Records for processing »
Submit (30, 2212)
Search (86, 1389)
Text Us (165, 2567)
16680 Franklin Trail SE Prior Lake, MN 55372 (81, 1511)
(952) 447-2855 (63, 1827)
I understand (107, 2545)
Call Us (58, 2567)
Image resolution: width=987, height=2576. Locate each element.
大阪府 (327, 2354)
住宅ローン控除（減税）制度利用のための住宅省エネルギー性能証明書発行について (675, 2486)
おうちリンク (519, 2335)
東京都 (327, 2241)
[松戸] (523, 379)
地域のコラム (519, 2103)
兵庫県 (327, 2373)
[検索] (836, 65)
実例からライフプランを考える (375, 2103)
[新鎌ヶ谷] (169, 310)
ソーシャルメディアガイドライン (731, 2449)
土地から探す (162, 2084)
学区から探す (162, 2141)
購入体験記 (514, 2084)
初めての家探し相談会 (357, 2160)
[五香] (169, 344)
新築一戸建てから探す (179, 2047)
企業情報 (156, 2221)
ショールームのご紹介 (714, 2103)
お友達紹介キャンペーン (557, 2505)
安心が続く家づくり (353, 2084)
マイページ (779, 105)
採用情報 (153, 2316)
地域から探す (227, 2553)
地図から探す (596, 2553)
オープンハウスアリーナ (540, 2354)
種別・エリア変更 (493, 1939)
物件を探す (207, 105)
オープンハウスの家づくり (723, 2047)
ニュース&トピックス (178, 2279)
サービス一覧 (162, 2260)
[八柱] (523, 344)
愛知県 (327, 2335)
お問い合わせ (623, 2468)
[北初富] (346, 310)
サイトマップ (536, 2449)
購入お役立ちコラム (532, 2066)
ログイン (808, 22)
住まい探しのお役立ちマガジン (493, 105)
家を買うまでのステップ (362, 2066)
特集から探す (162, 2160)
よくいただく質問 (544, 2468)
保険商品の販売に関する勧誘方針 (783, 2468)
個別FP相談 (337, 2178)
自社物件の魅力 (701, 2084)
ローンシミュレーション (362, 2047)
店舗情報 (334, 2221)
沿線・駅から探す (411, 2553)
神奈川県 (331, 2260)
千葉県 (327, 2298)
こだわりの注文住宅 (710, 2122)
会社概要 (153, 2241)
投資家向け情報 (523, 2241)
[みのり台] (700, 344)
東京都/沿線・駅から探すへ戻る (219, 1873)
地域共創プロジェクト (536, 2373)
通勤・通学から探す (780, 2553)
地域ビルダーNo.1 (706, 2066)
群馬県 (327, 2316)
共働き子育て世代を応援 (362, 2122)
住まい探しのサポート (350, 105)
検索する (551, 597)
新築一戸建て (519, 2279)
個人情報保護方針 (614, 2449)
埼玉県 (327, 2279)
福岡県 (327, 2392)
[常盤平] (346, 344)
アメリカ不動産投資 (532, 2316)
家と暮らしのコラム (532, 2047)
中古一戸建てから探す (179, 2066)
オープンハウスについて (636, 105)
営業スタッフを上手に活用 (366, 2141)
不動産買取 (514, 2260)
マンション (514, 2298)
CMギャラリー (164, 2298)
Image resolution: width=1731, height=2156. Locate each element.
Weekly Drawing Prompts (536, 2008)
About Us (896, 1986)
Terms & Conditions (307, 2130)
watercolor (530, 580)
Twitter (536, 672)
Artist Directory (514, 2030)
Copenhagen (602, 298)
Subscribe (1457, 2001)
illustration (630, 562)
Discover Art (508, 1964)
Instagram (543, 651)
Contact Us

Activity »
Only the lines from the beginning of the entries through the line bearing "愛知県 (327, 2335)" should be returned, each exactly as written.

Your response »
Submit (30, 2212)
Search (86, 1389)
Text Us (165, 2567)
16680 Franklin Trail SE Prior Lake, MN 55372 (81, 1511)
(952) 447-2855 (63, 1827)
I understand (107, 2545)
Call Us (58, 2567)
Image resolution: width=987, height=2576. Locate each element.
大阪府 (327, 2354)
住宅ローン控除（減税）制度利用のための住宅省エネルギー性能証明書発行について (675, 2486)
おうちリンク (519, 2335)
東京都 (327, 2241)
[松戸] (523, 379)
地域のコラム (519, 2103)
兵庫県 (327, 2373)
[検索] (836, 65)
実例からライフプランを考える (375, 2103)
[新鎌ヶ谷] (169, 310)
ソーシャルメディアガイドライン (731, 2449)
土地から探す (162, 2084)
学区から探す (162, 2141)
購入体験記 (514, 2084)
初めての家探し相談会 (357, 2160)
[五香] (169, 344)
新築一戸建てから探す (179, 2047)
企業情報 (156, 2221)
ショールームのご紹介 (714, 2103)
お友達紹介キャンペーン (557, 2505)
安心が続く家づくり (353, 2084)
マイページ (779, 105)
採用情報 (153, 2316)
地域から探す (227, 2553)
地図から探す (596, 2553)
オープンハウスアリーナ (540, 2354)
種別・エリア変更 (493, 1939)
物件を探す (207, 105)
オープンハウスの家づくり (723, 2047)
ニュース&トピックス (178, 2279)
サービス一覧 (162, 2260)
[八柱] (523, 344)
愛知県 (327, 2335)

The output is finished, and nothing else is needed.